I think in this day of longer and healthier lifespan we can ask ourselves the same questions we did at twenty. What do I want from this life? Who do I want to be? Do I want to coast along or have adventures, take some chances? It is easier this time ‘round I should think as we are not now encumbered with the responsibilities of parenting a young child, or starting a new career, or meeting our parents expectations. Take that trip you “always wanted to”. Learn to skydive. Flirt with a stranger. Close your eyes and point to a place on the map and then head out.

I think this is what sixty looks like and it looks damn good from here.

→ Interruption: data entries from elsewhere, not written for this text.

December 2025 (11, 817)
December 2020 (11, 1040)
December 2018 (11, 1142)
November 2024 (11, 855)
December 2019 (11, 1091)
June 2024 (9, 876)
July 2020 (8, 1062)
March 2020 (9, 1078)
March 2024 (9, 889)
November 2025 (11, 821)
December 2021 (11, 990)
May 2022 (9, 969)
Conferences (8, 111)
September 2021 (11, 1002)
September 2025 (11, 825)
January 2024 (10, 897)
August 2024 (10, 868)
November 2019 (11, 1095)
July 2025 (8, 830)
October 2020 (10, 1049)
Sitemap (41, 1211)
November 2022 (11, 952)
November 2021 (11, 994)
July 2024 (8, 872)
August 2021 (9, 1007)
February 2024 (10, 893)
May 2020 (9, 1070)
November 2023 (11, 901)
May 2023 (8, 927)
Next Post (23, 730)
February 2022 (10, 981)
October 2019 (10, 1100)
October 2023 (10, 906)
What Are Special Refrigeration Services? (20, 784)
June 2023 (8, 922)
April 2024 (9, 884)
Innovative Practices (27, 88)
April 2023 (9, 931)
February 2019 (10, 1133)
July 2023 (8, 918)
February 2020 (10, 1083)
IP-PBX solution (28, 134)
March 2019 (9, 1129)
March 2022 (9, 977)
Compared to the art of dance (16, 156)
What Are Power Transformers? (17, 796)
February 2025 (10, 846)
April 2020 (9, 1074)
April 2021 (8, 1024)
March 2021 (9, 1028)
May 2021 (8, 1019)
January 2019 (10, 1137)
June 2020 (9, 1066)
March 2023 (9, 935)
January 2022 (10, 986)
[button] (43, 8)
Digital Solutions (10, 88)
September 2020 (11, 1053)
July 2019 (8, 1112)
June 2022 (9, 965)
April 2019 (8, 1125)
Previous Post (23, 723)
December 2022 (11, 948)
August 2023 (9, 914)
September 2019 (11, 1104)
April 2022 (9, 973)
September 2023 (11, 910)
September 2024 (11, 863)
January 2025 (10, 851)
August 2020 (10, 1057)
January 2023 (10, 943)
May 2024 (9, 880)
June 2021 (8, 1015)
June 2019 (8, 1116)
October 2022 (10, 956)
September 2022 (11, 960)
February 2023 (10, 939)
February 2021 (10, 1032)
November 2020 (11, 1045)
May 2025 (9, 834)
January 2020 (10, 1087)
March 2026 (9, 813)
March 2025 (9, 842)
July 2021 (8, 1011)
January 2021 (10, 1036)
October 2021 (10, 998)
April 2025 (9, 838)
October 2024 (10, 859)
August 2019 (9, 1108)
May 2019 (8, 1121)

Lady Macleod at Braveheart does the Maghreb.
The daily tales of a western woman living in North Africa with the occasional political rant. Posting recently on heat, shopping, emergency medical care, and how to dress for a Moroccan wedding.


nutmeg said...

Beautifully written and true, I hope! You are an inspiration. My children will not be independent until I am at least 59 years old. I plan on living my life to the fullest both before and after they leave the nest.

liz said...

Like Nutmeg, I'll be close to 60 when my kids are leaving home -- I hope I'll be living life with as much enthusiasm!

Jen M. said...

I love that Gloria quote! Great post!

Evelyn said...

Ditto on this! As soon as I saw that headline on your article, I sat up! I'm not there yet but I'm planning on being capable of ALL the things you mention ... God willing! :)

Amanda said...

This embodies so much of what I believe about spirit and self. Thank you for so passionately giving voice to the energy of 60, the beauty of any age, and the strength in chasing a dream no matter the stage of your life. Bravo!

lady macleod said...


thank you. it is true, make plans.
thank you for coming by.

lady macleod said...


start now!

thank you for coming by.

lady macleod said...

jen m.

I know! I love that quote as well. I can't tell you how many years ago it was I read it in an interview about her, but I never forgot it.

thank you for coming by.

lady macleod said...


you go! enjoy!

thank you for coming by.

lady macleod said...


what a brilliant review! thank you and thank you for coming by.

Kaycie said...

My mother was just 40 when I left home. She and Daddy have had a wonderful time on their own. When my last one is old enough to go, I'll be 51. I do hope you're right as the hubby and I are always talking of what we'll do when they're all gone.

Nicely done, m'lady.

jmb said...

That is so true Lady Mac. So far, at over 70, I feel as I did in my fifties, but we must never forget we don't know what's around the corner and live every day as if it were our last. But we must keep making plans as if we will live forever.
Good post Lady Mac.

lady macleod said...


I'm sure you will with sure good examples.

thank you for the kind words, and thank you for coming by.

lady macleod said...


thank you, and that's so true - every day to the fullest.

thank you for coming by.

Mama Zen said...

Lady Macleod, with people like you to look up to, sixty looks damn good from here, too!

Love this post!

lady macleod said...

mama zen

thank you, thank you for all the kind words.

and thank you for coming by.

Welshcakes Limoncello said...

Yes, beautifully written and well observed. You give me hope, Lady M!